Bei dem Anwesen an der Ecke Fritz-Schaefler-Straße zum Matezneberg handelt es sich laut Denkmalliste um ein zweigeschossiges, verputztes Fachwerkhaus mit Satteldach aus dem 17. Jahrhundert. Die Bauzeit wird auf nach 1600 datiert. Der vordere Raum zum Matzenberg weist eine Stuckdecke aus dem 18. Jahrhundert auf. Bis zuletzt wurde das Gebäude als Wohnhaus genutzt und stand vor dem Umbau einige Jahre leer. Ursprünglich war das Gebäude um etwa ein Drittel länger; der hintere Teil wurde abgebrochen und durch einen Anbau ersetzt, der in der Zwischenzeit ebenfalls abgebrochen wurde.

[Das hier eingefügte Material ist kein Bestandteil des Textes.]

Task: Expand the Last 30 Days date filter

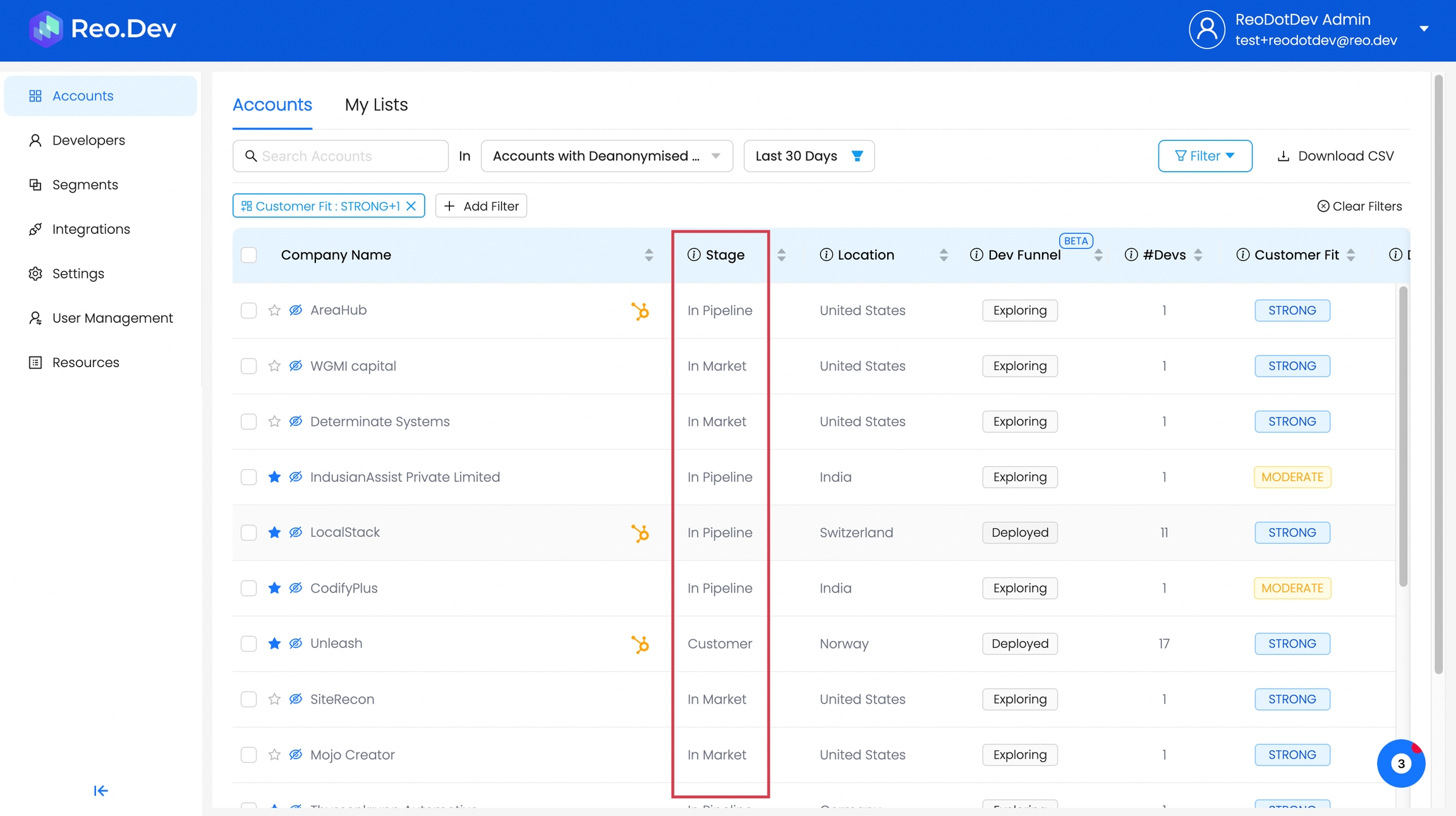Action: tap(808, 156)
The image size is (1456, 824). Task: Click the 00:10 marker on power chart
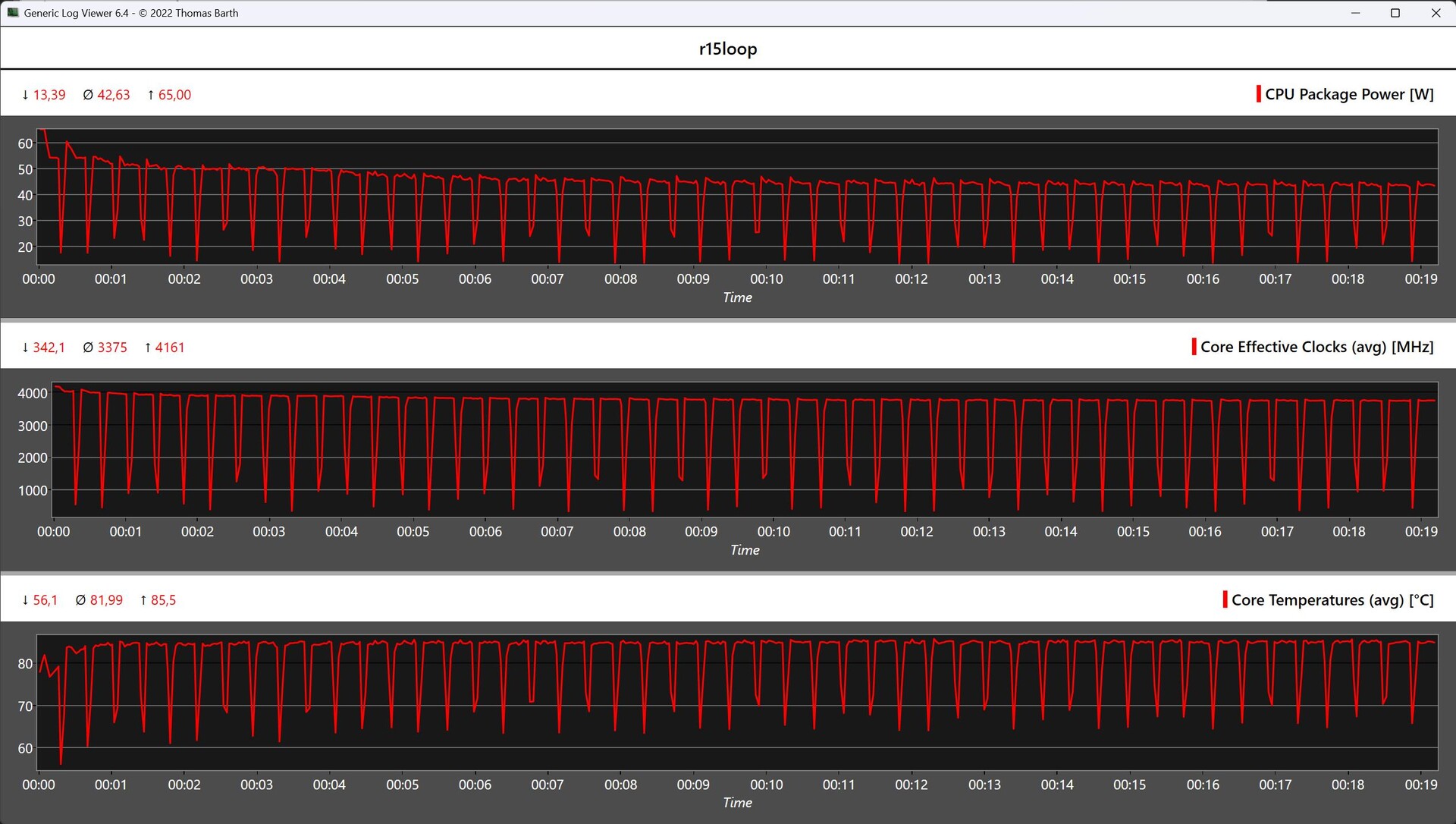[x=766, y=279]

Ablesbar ist dies daran, dass die Rückwand nicht als Außenwand, sondern als Fachwerkinnenwand ausgeführt ist. Auch der darunterliegende Gewölbekeller setzt sich ohne Schildwand fort – die fehlende Schildwand stellte bautechnisch eine besondere Herausforderung dar.
Verlängerung in originaler Kubatur
Das nahezu quadratische Gebäude erhielt eine Verlängerung in gleicher Kubatur und kommt damit der ursprünglich vorhandenen Bauform wieder nahe. Das Dach erstreckt sich als bindende Klammer über beide Gebäudeteile. Der Neubau ist lichtdurchflutet und bildet mit einer großen Faltschiebetür einen fließenden Übergang zum Freibereich vor dem Gebäude. Das renovierte Fachwerkhaus erhält durch diese Gestalt seine ortsbildprägenden Eigenschaften zurück und stellt – neben dem benachbarten renovierten Fachwerkhaus der Burgenvereinigung – ein weiteres Leuchtturmprojekt für die Gemeinde Eschau dar, das auch als Vorbild für weitere private Sanierungsmaßnahmen dienen soll.

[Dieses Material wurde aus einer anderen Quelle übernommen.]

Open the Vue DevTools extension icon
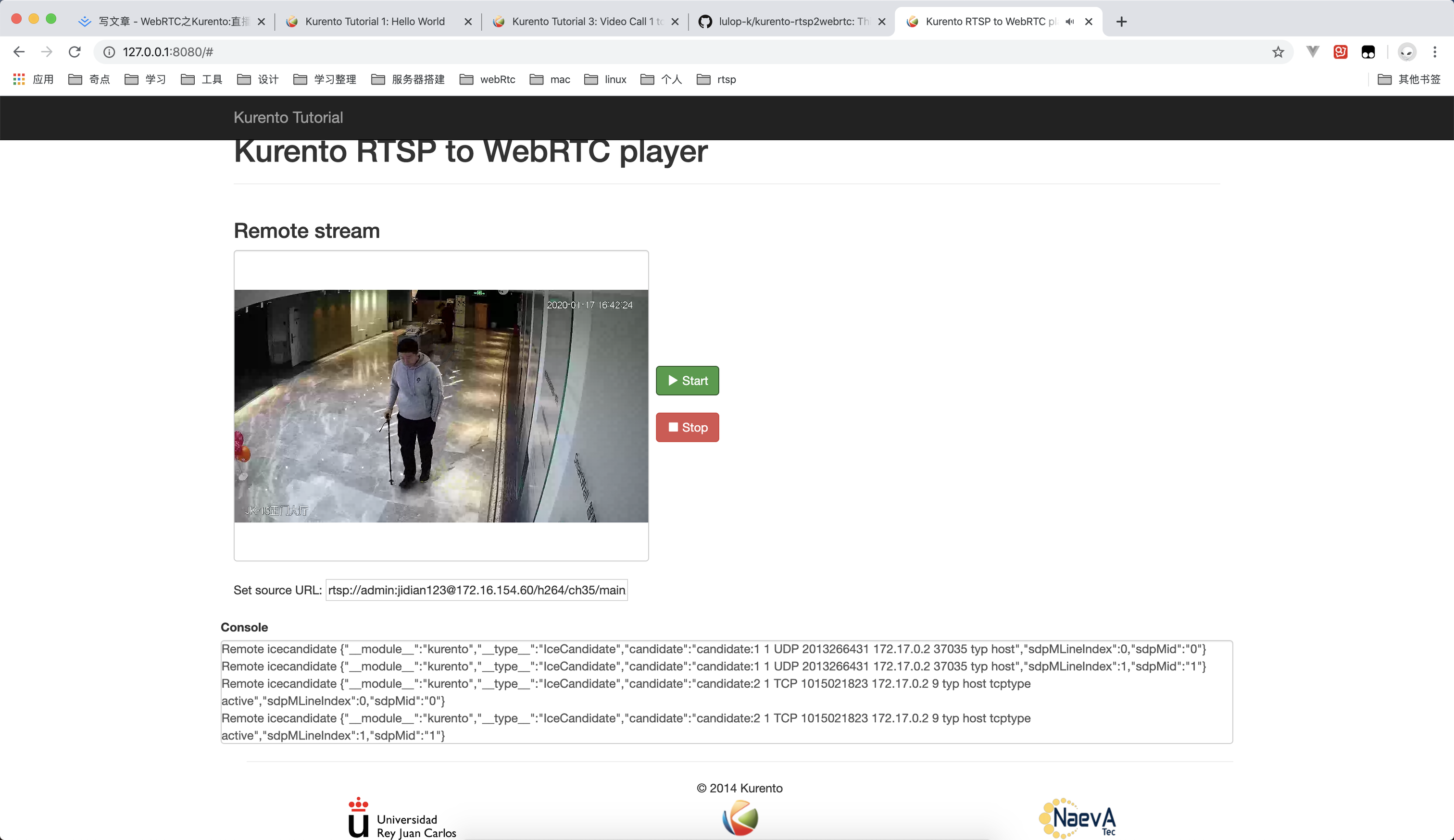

Nutzung für Allgemeinheit und LAG-Mainviereck
Das Gebäude dient der Allgemeinheit. Im Raum im Erdgeschoss des Anbaus können kleinere Veranstaltungen stattfinden; er kann von Vereinen und Organisationen genutzt werden, auch um das kulturelle Leben in der Gemeinde zu fördern. Im restlichen Gebäude hat die LAG-Mainviereck ihre Heimat gefunden. Es sind Büro- und Besprechungsräume entstanden, die modernsten Ansprüchen gerecht werden. Das Bodenniveau des Erdgeschosses wurde abgesenkt, um verträgliche Raumhöhen für eine zeitgemäße Nutzung zu erhalten. Über einen Plattformlift vor dem Gebäude ist das EHRE-Haus im Erdgeschoss barrierefrei zugänglich; im Erdgeschoss des Fachwerkhauses wurde ein Behinderten-WC eingebaut.
Außenanlage mit ökologischen Akzenten
Die Außenanlage im Umgriff um das Gebäude verfügt nur über eine kleine Grundfläche – umso wichtiger war deren Gestaltung. Es wurde die maximal mögliche Grünfläche und Bepflanzung im Innerort hergestellt, die das Gebäude zusätzlich hervorhebt. Die Abgrenzung zum Nachbarn erfolgt durch eine Bepflanzung mit Büschen und kleinen Bäumen. Ökologisch hervorzuheben ist die Ausbildung einer Lehmpfütze, die den im Baugebiet angesiedelten Schwalben als Tränke dient.
Nachhaltigkeit durch Weiternutzung und natürliche Materialien
Ein seit Jahrhunderten genutztes Gebäude wird weitergenutzt und ist zukunftssicher für die nächsten Jahrzehnte. Beheizt wird das Gebäude mit einer Luftwärmepumpe, auf dem Dach wurde eine Photovoltaikanlage installiert. Verwendet wurden natürliche Materialien wie Holzflexdämmung, Holzweichfaserplatten sowie Lehm- und Kalkputz.